- _WORK REQUEST_
Put the data between the line containing "is (1242, 2210)." and the line containing "tab-label: Integritometer is", inclusive, into a two-column CSV with the headers input and output, placing each input text and its answer on one row as quoted fields with line breaks turned into spaces. Leave the pictures out.

● ● ● ●

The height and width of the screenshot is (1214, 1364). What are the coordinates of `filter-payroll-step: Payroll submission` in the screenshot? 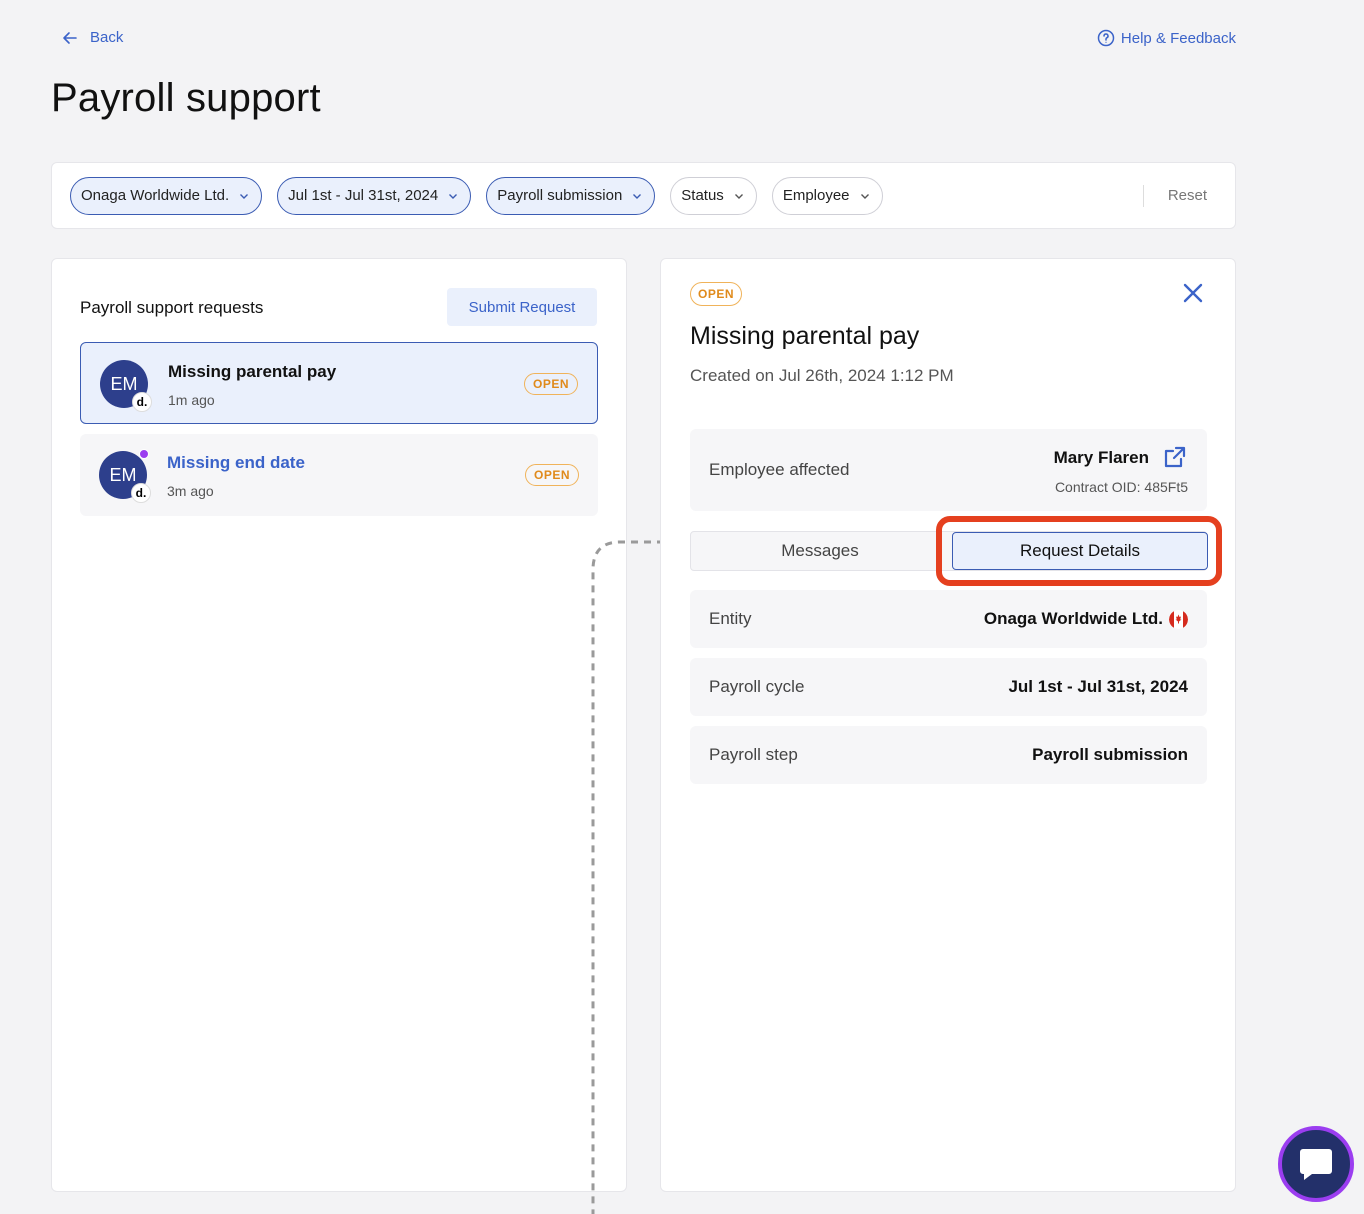 It's located at (571, 196).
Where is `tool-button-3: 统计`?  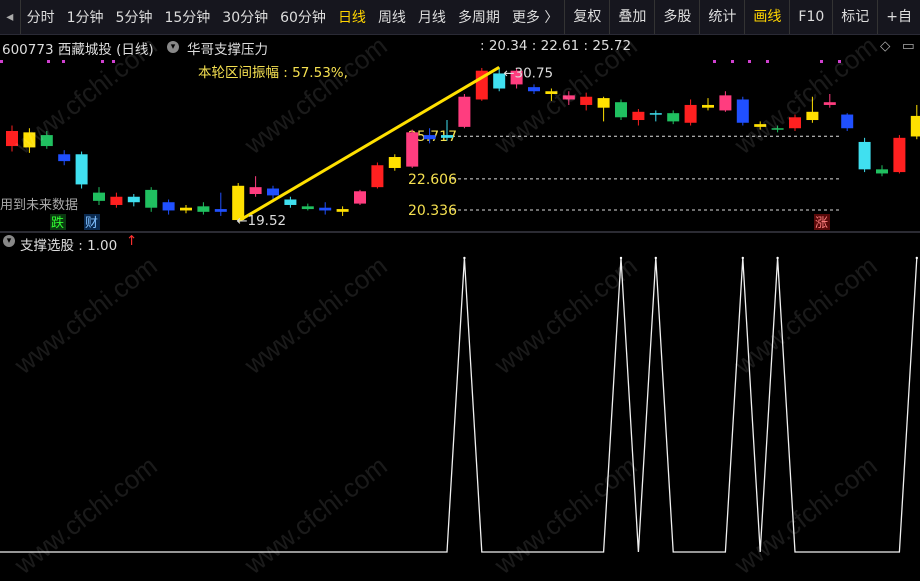 tool-button-3: 统计 is located at coordinates (722, 17).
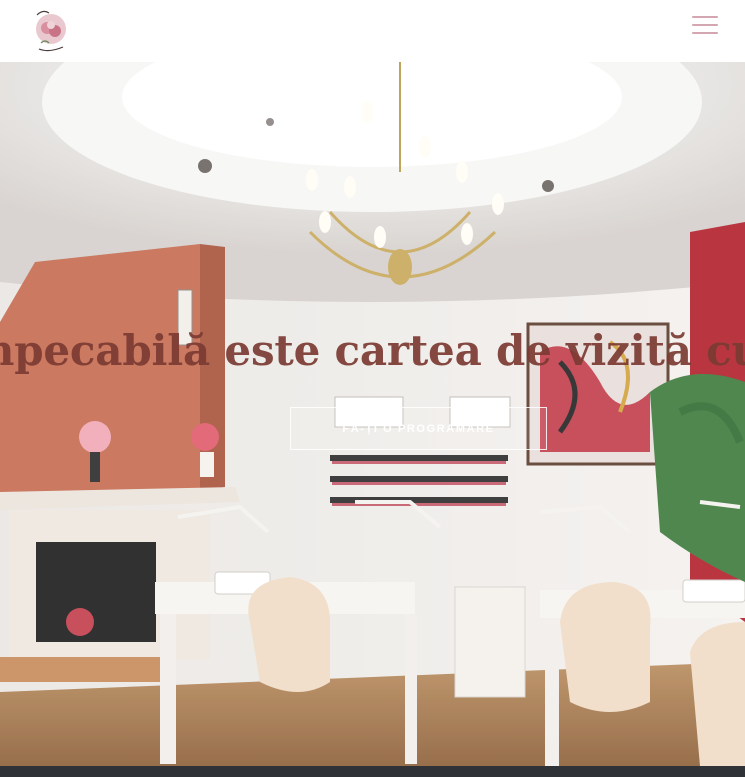 This screenshot has height=777, width=745. What do you see at coordinates (705, 25) in the screenshot?
I see `hamburger-menu-button` at bounding box center [705, 25].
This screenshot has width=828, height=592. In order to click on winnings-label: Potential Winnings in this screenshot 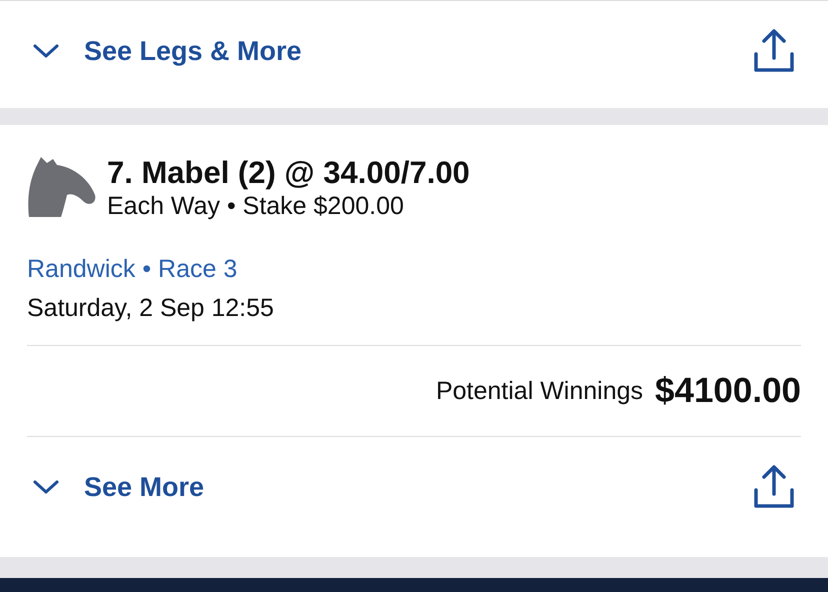, I will do `click(540, 391)`.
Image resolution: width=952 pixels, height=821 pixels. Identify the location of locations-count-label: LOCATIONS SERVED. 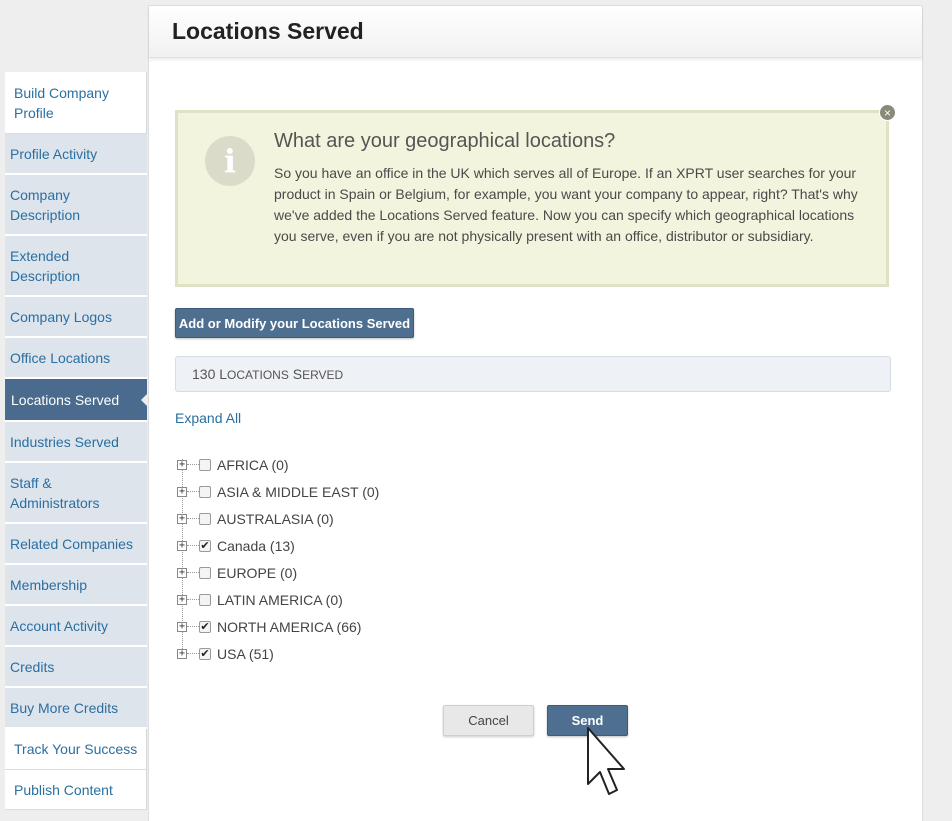
(282, 374).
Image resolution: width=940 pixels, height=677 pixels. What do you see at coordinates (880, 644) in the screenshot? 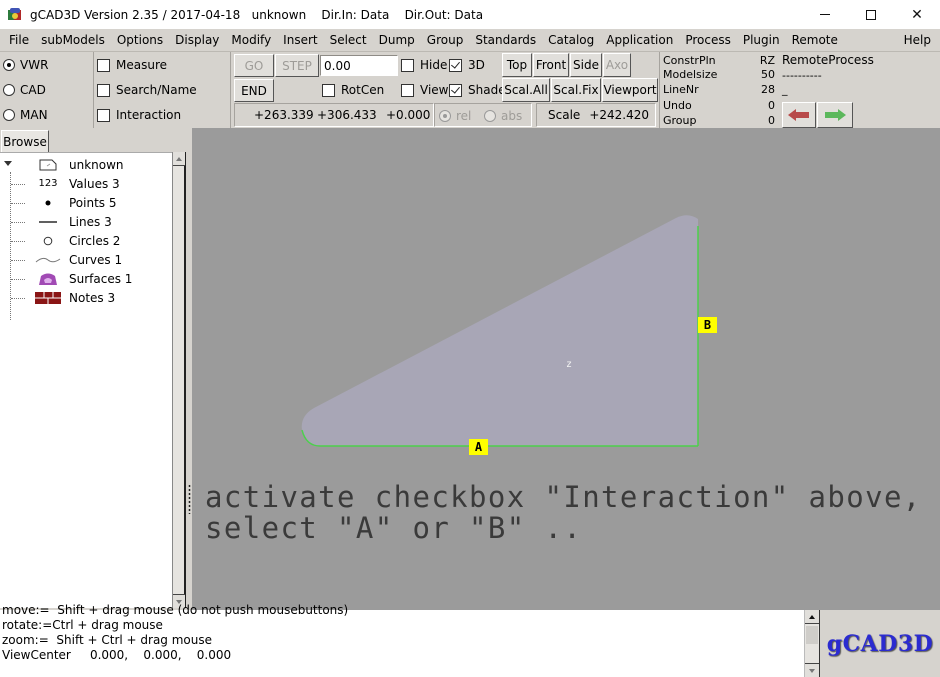
I see `logo-area: gCAD3D` at bounding box center [880, 644].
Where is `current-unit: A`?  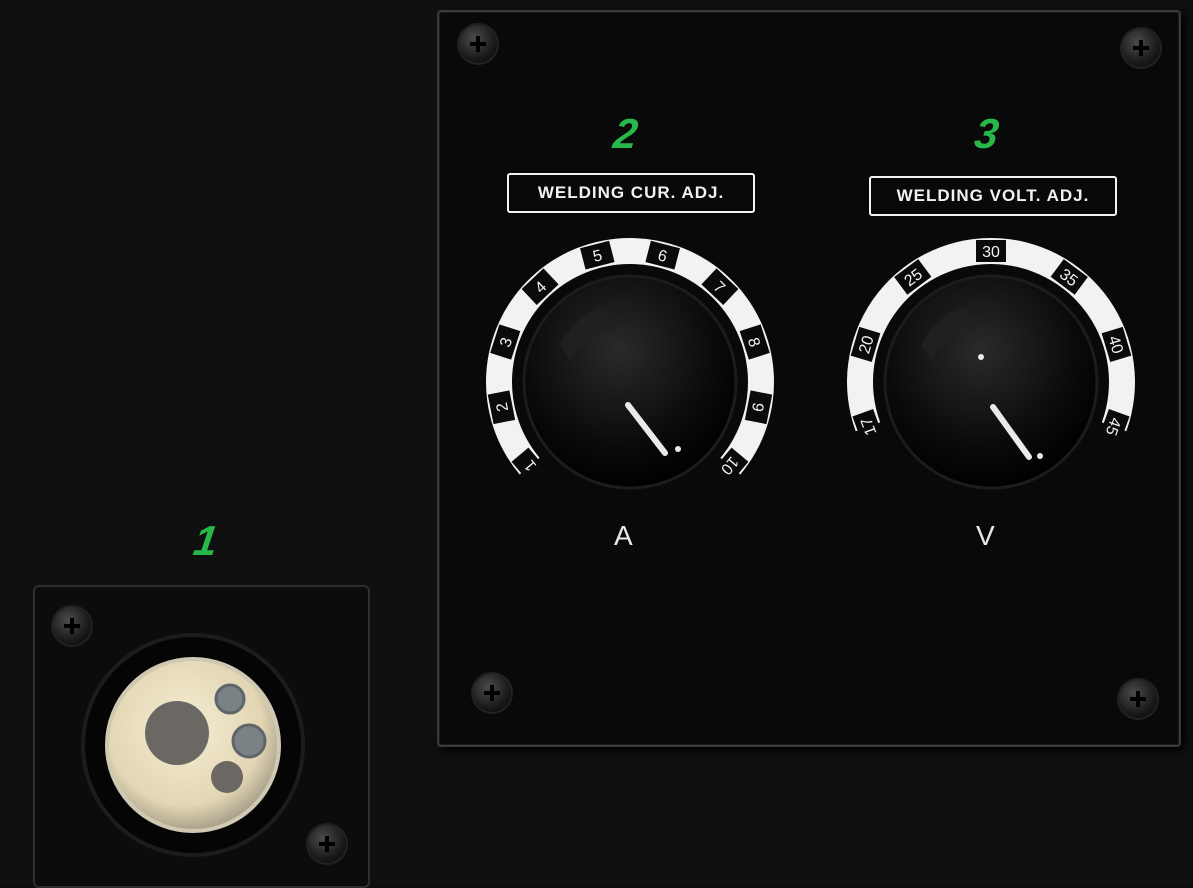 current-unit: A is located at coordinates (624, 536).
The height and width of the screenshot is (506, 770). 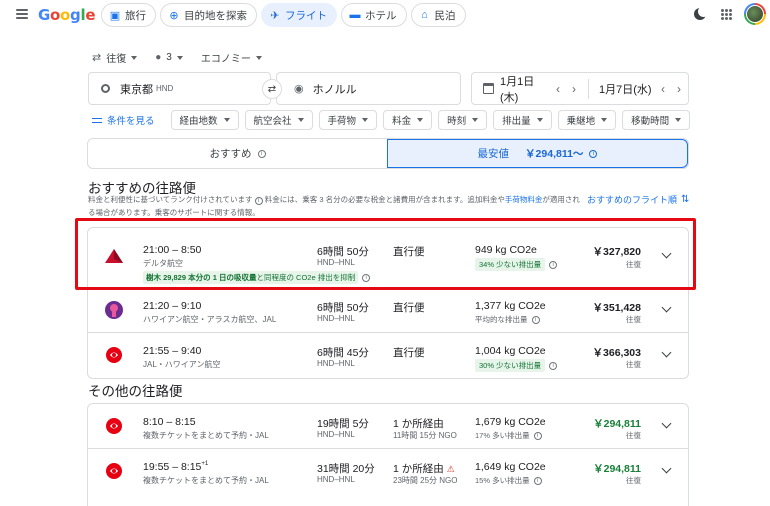 What do you see at coordinates (66, 15) in the screenshot?
I see `google-logo: Google` at bounding box center [66, 15].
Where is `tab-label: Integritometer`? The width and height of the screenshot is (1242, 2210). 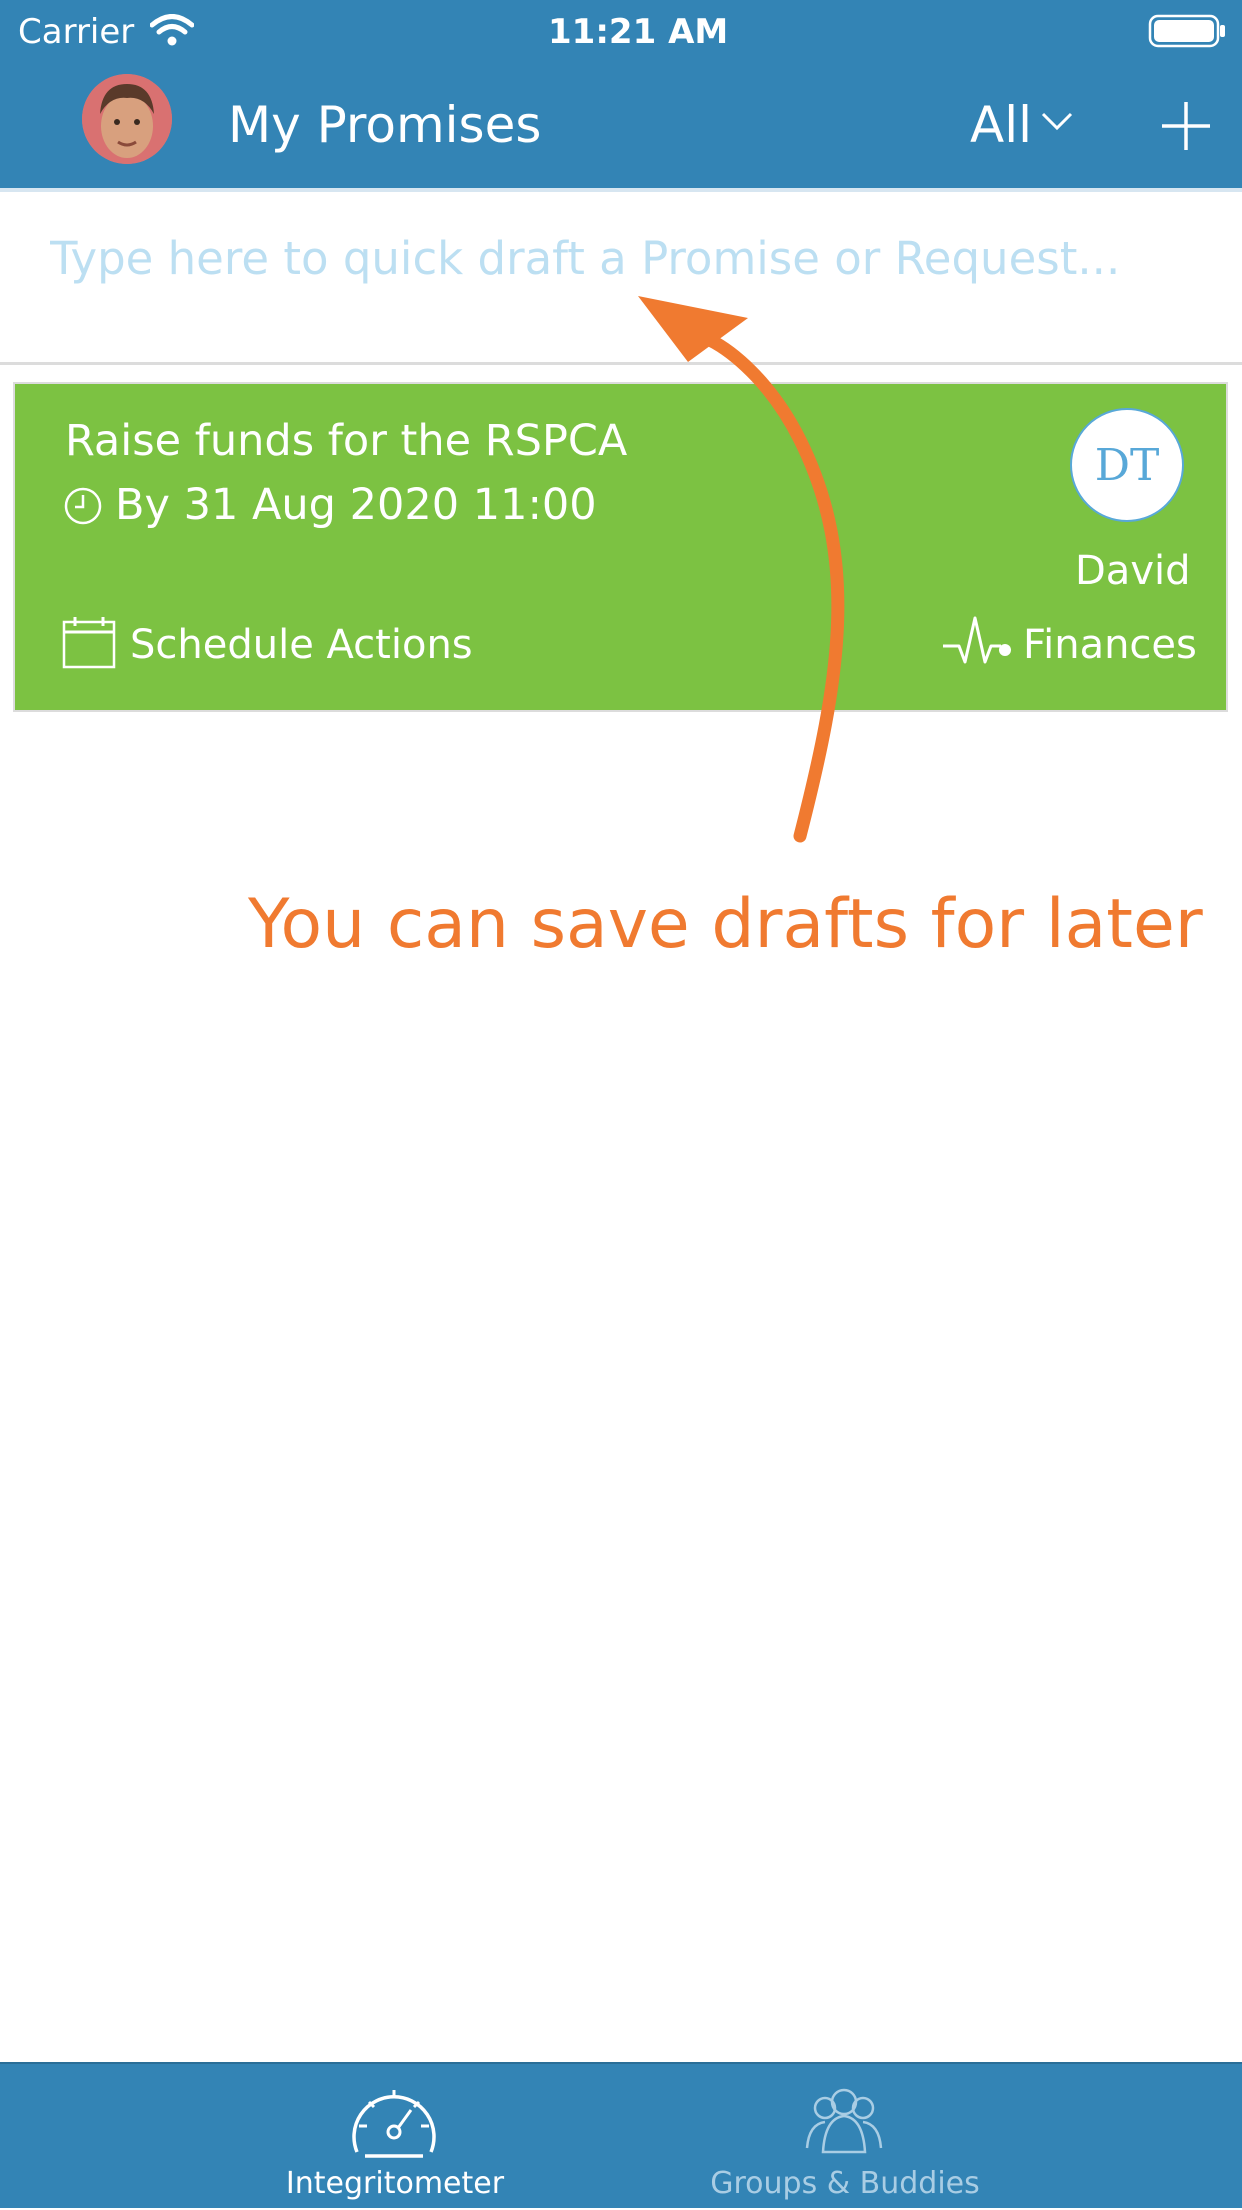
tab-label: Integritometer is located at coordinates (395, 2184).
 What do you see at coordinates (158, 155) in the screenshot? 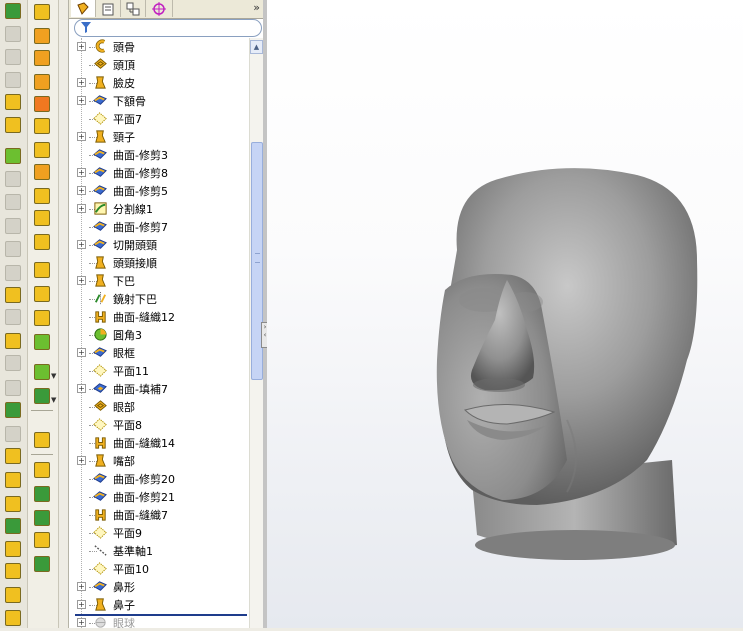
I see `tree-item: 曲面-修剪3` at bounding box center [158, 155].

● ● ● ●

- _TASK RESULT_
input,output
"Where is `tab-label: Integritometer`? The width and height of the screenshot is (1242, 2210).","tab-label: Integritometer is located at coordinates (395, 2184)."